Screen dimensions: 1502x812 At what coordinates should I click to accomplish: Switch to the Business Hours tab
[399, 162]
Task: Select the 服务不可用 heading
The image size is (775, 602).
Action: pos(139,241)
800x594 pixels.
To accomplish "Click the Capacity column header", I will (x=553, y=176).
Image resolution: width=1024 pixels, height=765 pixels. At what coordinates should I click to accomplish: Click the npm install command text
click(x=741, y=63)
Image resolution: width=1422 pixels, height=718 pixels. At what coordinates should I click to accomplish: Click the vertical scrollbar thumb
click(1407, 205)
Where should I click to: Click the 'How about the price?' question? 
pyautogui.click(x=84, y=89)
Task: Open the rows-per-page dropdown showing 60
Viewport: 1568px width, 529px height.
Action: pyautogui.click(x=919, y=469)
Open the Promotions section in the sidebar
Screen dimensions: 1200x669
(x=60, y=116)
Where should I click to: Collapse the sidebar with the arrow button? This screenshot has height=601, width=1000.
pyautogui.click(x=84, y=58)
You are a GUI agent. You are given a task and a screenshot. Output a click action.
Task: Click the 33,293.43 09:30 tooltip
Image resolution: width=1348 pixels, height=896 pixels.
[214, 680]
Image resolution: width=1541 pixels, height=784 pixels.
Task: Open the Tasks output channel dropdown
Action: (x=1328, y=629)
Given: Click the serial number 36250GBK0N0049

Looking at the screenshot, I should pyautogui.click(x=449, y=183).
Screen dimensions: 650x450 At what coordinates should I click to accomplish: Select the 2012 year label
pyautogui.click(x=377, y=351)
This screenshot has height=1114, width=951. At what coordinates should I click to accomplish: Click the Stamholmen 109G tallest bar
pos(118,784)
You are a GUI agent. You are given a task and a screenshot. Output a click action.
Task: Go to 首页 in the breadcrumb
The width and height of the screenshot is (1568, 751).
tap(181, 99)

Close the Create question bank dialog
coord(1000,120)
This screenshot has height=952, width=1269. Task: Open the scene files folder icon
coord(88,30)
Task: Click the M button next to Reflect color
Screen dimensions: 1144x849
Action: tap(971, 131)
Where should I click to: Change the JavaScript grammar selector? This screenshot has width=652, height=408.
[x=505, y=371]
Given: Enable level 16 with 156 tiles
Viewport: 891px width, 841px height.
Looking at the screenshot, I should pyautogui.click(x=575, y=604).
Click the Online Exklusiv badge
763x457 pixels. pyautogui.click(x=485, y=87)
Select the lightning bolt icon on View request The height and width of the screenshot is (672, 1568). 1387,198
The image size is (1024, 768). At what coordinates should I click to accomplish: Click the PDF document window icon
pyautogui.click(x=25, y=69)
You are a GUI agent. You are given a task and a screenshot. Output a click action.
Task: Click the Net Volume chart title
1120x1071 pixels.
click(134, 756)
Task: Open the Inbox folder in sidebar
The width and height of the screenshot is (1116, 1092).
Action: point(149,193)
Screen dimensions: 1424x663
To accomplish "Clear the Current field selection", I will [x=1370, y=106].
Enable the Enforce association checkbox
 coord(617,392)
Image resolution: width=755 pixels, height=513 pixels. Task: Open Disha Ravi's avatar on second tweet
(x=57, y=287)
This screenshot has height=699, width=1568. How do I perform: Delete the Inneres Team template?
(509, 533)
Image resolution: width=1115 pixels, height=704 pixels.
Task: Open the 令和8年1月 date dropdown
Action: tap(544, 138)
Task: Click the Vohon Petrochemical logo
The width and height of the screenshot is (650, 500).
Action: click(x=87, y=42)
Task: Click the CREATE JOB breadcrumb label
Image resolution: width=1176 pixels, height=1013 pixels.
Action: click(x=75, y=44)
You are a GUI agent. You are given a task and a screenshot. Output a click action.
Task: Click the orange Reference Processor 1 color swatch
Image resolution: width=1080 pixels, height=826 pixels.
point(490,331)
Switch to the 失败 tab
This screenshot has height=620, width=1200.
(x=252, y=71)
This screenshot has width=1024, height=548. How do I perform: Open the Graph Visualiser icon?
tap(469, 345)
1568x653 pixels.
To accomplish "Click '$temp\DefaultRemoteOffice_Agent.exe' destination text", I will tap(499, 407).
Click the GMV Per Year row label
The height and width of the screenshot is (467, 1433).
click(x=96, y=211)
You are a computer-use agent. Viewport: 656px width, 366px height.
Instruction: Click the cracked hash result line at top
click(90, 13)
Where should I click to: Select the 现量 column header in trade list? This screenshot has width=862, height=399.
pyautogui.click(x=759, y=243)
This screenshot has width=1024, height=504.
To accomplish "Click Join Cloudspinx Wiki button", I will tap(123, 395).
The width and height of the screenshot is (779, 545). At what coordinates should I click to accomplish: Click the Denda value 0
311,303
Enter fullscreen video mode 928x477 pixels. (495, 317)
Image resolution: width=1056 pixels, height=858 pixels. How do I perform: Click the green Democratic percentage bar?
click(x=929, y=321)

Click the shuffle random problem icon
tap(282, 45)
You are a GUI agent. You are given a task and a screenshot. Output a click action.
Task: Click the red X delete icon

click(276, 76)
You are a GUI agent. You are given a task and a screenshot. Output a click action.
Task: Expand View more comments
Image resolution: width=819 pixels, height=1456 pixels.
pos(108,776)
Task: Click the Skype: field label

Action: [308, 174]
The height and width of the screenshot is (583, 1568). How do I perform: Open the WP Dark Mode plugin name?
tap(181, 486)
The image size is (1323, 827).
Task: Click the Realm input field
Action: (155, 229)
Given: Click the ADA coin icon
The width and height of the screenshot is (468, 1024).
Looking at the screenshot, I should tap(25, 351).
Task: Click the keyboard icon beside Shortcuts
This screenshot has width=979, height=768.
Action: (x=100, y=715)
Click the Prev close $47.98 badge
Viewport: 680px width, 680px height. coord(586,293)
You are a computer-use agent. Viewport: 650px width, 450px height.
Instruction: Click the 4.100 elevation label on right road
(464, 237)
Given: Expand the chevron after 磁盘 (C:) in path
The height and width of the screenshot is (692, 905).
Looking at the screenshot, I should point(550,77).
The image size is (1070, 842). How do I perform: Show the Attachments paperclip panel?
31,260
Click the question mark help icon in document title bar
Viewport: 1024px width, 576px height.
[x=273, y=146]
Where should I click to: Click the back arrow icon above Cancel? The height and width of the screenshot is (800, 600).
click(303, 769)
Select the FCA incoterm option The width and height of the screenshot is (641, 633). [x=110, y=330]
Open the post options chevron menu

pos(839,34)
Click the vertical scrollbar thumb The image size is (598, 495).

★ ★ ★ ★

**Exercise prompt**: For the records above, restate every line word for word.

**Answer section**:
Screen dimensions: 1502x812 At what coordinates should I click to accomplish: Switch to the Business Hours tab
[399, 162]
Task: Select the 服务不可用 heading
The image size is (775, 602).
Action: pos(139,241)
800x594 pixels.
To accomplish "Click the Capacity column header", I will (x=553, y=176).
Image resolution: width=1024 pixels, height=765 pixels. At what coordinates should I click to accomplish: Click the npm install command text
click(x=741, y=63)
Image resolution: width=1422 pixels, height=718 pixels. At what coordinates should I click to accomplish: Click the vertical scrollbar thumb
click(1407, 205)
Where should I click to: Click the 'How about the price?' question? 
pyautogui.click(x=84, y=89)
Task: Open the rows-per-page dropdown showing 60
Viewport: 1568px width, 529px height.
Action: pyautogui.click(x=919, y=469)
Open the Promotions section in the sidebar
Screen dimensions: 1200x669
(x=60, y=116)
Where should I click to: Collapse the sidebar with the arrow button? This screenshot has height=601, width=1000.
pyautogui.click(x=84, y=58)
You are a GUI agent. You are given a task and a screenshot. Output a click action.
Task: Click the 33,293.43 09:30 tooltip
Image resolution: width=1348 pixels, height=896 pixels.
[214, 680]
Image resolution: width=1541 pixels, height=784 pixels.
Task: Open the Tasks output channel dropdown
Action: (x=1328, y=629)
Given: Click the serial number 36250GBK0N0049

Looking at the screenshot, I should pyautogui.click(x=449, y=183).
Screen dimensions: 650x450 At what coordinates should I click to accomplish: Select the 2012 year label
pyautogui.click(x=377, y=351)
This screenshot has height=1114, width=951. At what coordinates should I click to accomplish: Click the Stamholmen 109G tallest bar
pos(118,784)
You are a GUI agent. You are given a task and a screenshot. Output a click action.
Task: Go to 首页 in the breadcrumb
The width and height of the screenshot is (1568, 751).
tap(181, 99)

Close the Create question bank dialog
coord(1000,120)
This screenshot has height=952, width=1269. Task: Open the scene files folder icon
coord(88,30)
Task: Click the M button next to Reflect color
Screen dimensions: 1144x849
Action: tap(971, 131)
Where should I click to: Change the JavaScript grammar selector? This screenshot has width=652, height=408.
[x=505, y=371]
Given: Enable level 16 with 156 tiles
Viewport: 891px width, 841px height.
Looking at the screenshot, I should pyautogui.click(x=575, y=604).
Click the Online Exklusiv badge
763x457 pixels. pyautogui.click(x=485, y=87)
Select the lightning bolt icon on View request The height and width of the screenshot is (672, 1568). 1387,198
The image size is (1024, 768). At what coordinates should I click to accomplish: Click the PDF document window icon
pyautogui.click(x=25, y=69)
You are a GUI agent. You are given a task and a screenshot. Output a click action.
Task: Click the Net Volume chart title
1120x1071 pixels.
click(134, 756)
Task: Open the Inbox folder in sidebar
The width and height of the screenshot is (1116, 1092).
Action: point(149,193)
Screen dimensions: 1424x663
To accomplish "Clear the Current field selection", I will [x=1370, y=106].
Enable the Enforce association checkbox
 coord(617,392)
Image resolution: width=755 pixels, height=513 pixels. Task: Open Disha Ravi's avatar on second tweet
(x=57, y=287)
This screenshot has height=699, width=1568. How do I perform: Delete the Inneres Team template?
(509, 533)
Image resolution: width=1115 pixels, height=704 pixels.
Task: Open the 令和8年1月 date dropdown
Action: tap(544, 138)
Task: Click the Vohon Petrochemical logo
The width and height of the screenshot is (650, 500).
Action: click(x=87, y=42)
Task: Click the CREATE JOB breadcrumb label
Image resolution: width=1176 pixels, height=1013 pixels.
Action: click(x=75, y=44)
You are a GUI agent. You are given a task and a screenshot. Output a click action.
Task: Click the orange Reference Processor 1 color swatch
Image resolution: width=1080 pixels, height=826 pixels.
point(490,331)
Switch to the 失败 tab
This screenshot has height=620, width=1200.
(x=252, y=71)
This screenshot has width=1024, height=548. How do I perform: Open the Graph Visualiser icon?
tap(469, 345)
1568x653 pixels.
To accomplish "Click '$temp\DefaultRemoteOffice_Agent.exe' destination text", I will tap(499, 407).
Click the GMV Per Year row label
The height and width of the screenshot is (467, 1433).
click(x=96, y=211)
You are a computer-use agent. Viewport: 656px width, 366px height.
Instruction: Click the cracked hash result line at top
click(90, 13)
Where should I click to: Select the 现量 column header in trade list? This screenshot has width=862, height=399.
pyautogui.click(x=759, y=243)
This screenshot has width=1024, height=504.
To accomplish "Click Join Cloudspinx Wiki button", I will tap(123, 395).
The width and height of the screenshot is (779, 545). At what coordinates should I click to accomplish: Click the Denda value 0
311,303
Enter fullscreen video mode 928x477 pixels. (495, 317)
Image resolution: width=1056 pixels, height=858 pixels. How do I perform: Click the green Democratic percentage bar?
click(x=929, y=321)

Click the shuffle random problem icon
tap(282, 45)
You are a GUI agent. You are given a task and a screenshot. Output a click action.
Task: Click the red X delete icon

click(276, 76)
You are a GUI agent. You are given a task and a screenshot. Output a click action.
Task: Expand View more comments
Image resolution: width=819 pixels, height=1456 pixels.
pos(108,776)
Task: Click the Skype: field label

Action: [308, 174]
The height and width of the screenshot is (583, 1568). How do I perform: Open the WP Dark Mode plugin name?
tap(181, 486)
The image size is (1323, 827).
Task: Click the Realm input field
Action: (155, 229)
Given: Click the ADA coin icon
The width and height of the screenshot is (468, 1024).
Looking at the screenshot, I should tap(25, 351).
Task: Click the keyboard icon beside Shortcuts
This screenshot has width=979, height=768.
Action: (x=100, y=715)
Click the Prev close $47.98 badge
Viewport: 680px width, 680px height. coord(586,293)
You are a computer-use agent. Viewport: 650px width, 450px height.
Instruction: Click the 4.100 elevation label on right road
(464, 237)
Given: Expand the chevron after 磁盘 (C:) in path
The height and width of the screenshot is (692, 905).
Looking at the screenshot, I should point(550,77).
The image size is (1070, 842). How do I perform: Show the Attachments paperclip panel?
31,260
Click the question mark help icon in document title bar
Viewport: 1024px width, 576px height.
[x=273, y=146]
Where should I click to: Click the back arrow icon above Cancel? The height and width of the screenshot is (800, 600).
click(303, 769)
Select the FCA incoterm option The width and height of the screenshot is (641, 633). [x=110, y=330]
Open the post options chevron menu

pos(839,34)
Click the vertical scrollbar thumb The image size is (598, 495).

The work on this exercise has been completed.